Raise your hand if you had “seeing the University president and dean of Student Affairs dancing in grass skirts” on your Fun Things to Do at Salus bingo card.
Yeah, well, nobody had that.
But there they were – President Dr. Michael H. Mittelman and dean of Student Affairs Dr. James Caldwell – swiveling their hips and moving their grasses around to a Polynesian dance during the sixth annual Salus Scoop in the Hafter Student Community Center gymnasium Sept. 6.
Not only were the two show-stoppers, but they were crowd-pleasers as well, as students, faculty and staff crowded around, hooting and hollering their encouragement and yukking it up over the administrators’ enthusiasm for having a little fun.
“I thought I did OK,” said Dr. Mittelman. “A little WD40 might have worked for me, though.”
“I had to quickly learn control and to keep my hips moving, hands up, and to make good eye contact with the audience. It was fun,” said Dr. Caldwell.
The event – the theme of which was celebrating the Polynesian Islands – was moved indoors from its usual spot on the Hafter Center lawn because of rain, and is designed to introduce first-year students to the various clubs and organizations on campus and to broaden their social and academic involvement with fun-filled and informative activities.
“We want it to be more elevated than a regular club fair, so we have fun things each year,” said Monae Kelsey, assistant director of Admissions and associate director of Student Engagement at the University. “It’s important for people to get together and really understand everything you can get involved with here on campus.”
Mohit Batra, ’21OD, a member of the Campus Activities Committee that helped plan the event, got into the grass skirt and did some dancing, too.
“One of my friends came to me and said, ‘You’re a dancer, you’ve got to do it.’ It’s the first time I’ve done anything like that, though. There’s a comedy element to it. It loosens everybody up,” he said. “We’ve got the food going, we’ve got the culture going, we’ve got the dancing going. It’s fun.”
But the dancing wasn’t the only main attraction of the event. There was also a “Pie the Professor” activity, designed as a fundraiser for Wish Them Well, a Montgomery County, Pa.-based nonprofit organization that puts wells in communities in Togo, a small country in West Africa, so that the residents in those communities can have clean drinking water.
“What I learned with that when these wells go in, it changes the health and wellness of the individuals in those communities,” said Dr. Caldwell. “And that ties into what we do here. Hopefully this will motivate our Salus community to get behind it to spread health and wellness around the globe.”
Joining Dr. Caldwell as targets for a pie in the face were Dr. Melissa Trego, the dean of the University’s Pennsylvania College of Optometry; and Dr. Lindsay Bondurant, , director of the Pennsylvania Ear Institute and assistant professor in the University’s Osborne College of Audiology. Although they each got a pie in the face, it was Dr. Bondurant who got a second pie in the face for raising the most donations for Wish Them Well.
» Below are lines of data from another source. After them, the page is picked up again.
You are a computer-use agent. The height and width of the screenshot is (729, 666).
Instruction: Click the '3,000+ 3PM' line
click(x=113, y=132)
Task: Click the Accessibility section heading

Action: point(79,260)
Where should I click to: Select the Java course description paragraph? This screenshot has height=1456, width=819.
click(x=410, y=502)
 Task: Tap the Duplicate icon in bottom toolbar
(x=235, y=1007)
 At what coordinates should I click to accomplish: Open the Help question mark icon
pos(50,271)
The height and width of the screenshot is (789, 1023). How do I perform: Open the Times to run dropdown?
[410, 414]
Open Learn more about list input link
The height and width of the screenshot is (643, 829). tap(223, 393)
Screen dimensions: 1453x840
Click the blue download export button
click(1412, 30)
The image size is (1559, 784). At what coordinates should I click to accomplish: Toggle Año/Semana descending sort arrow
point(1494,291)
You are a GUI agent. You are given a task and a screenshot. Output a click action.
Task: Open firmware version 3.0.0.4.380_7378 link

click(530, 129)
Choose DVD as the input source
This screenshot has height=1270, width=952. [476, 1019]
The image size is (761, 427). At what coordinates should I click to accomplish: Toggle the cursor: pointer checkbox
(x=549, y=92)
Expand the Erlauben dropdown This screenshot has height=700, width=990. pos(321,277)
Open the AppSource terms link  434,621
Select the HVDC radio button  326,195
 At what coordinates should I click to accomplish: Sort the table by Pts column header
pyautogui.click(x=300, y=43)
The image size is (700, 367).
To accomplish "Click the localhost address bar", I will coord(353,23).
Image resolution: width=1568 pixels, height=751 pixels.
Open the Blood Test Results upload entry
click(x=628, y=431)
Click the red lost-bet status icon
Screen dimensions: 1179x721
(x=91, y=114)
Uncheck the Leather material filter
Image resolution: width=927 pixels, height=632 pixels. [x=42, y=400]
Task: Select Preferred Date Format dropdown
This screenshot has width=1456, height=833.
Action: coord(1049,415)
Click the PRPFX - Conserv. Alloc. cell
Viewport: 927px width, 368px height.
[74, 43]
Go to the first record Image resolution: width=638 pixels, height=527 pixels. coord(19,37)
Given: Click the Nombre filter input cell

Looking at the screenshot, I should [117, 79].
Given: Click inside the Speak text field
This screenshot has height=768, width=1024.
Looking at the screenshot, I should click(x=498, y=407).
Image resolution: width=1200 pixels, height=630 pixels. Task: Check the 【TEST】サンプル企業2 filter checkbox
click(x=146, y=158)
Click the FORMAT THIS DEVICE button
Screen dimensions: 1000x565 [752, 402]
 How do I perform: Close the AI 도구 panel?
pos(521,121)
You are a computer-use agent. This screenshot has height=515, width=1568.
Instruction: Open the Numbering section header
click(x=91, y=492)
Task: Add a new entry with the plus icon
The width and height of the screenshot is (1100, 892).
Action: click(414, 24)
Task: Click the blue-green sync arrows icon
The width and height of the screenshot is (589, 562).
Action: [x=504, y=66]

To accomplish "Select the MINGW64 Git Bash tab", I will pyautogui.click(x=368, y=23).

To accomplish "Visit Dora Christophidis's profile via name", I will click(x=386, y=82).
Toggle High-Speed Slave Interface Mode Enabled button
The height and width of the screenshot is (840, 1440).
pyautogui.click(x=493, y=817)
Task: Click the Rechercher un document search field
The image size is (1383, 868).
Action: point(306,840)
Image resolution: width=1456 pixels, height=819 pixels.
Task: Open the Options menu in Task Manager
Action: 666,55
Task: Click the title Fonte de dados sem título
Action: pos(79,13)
Students were able to check out the plethora of organizations on campus, stopping at Polynesian-themed tables to learn about the extracurricular activities going on.
“We do a lot of service projects and get involved in the community to raise awareness of what Occupational Therapy is and how we can make a difference for clients,” said Mauli Chothani, ‘20OT, president of the Student Occupational Therapy Association (SOTA), which featured a jar of Skittles on its table providing students the opportunity to guess how many Skittles were in the jar to win a prize. “This is a way for first-year students to learn about how they can get involved.”
The Contact Lens Club offered students a chance to “pin the contact lens on the chicken,” a twist on the “pin the tail on the donkey” party game.
“We’ve had some people come very close today, but haven’t gotten the contact lens pinned on exactly,” said Tanya Vigdal, ’21OD, president of the club. “We do a lot of events where speakers will come in and give the students additional information about contact lenses. We have a good program here and we learn a lot. This just reinforces what we do in the classroom.”
Not only is it a fun event for students, faculty and staff, but Salus Scoop is also designed to help the students grow while they are here.
“We want to see them be great clinicians and we want to see them be excellent professionals,” said Kelsey. “We want them to know that they have a safe space to work on their leadership and networking skills, all the things that they’ll need as a professional in the future.”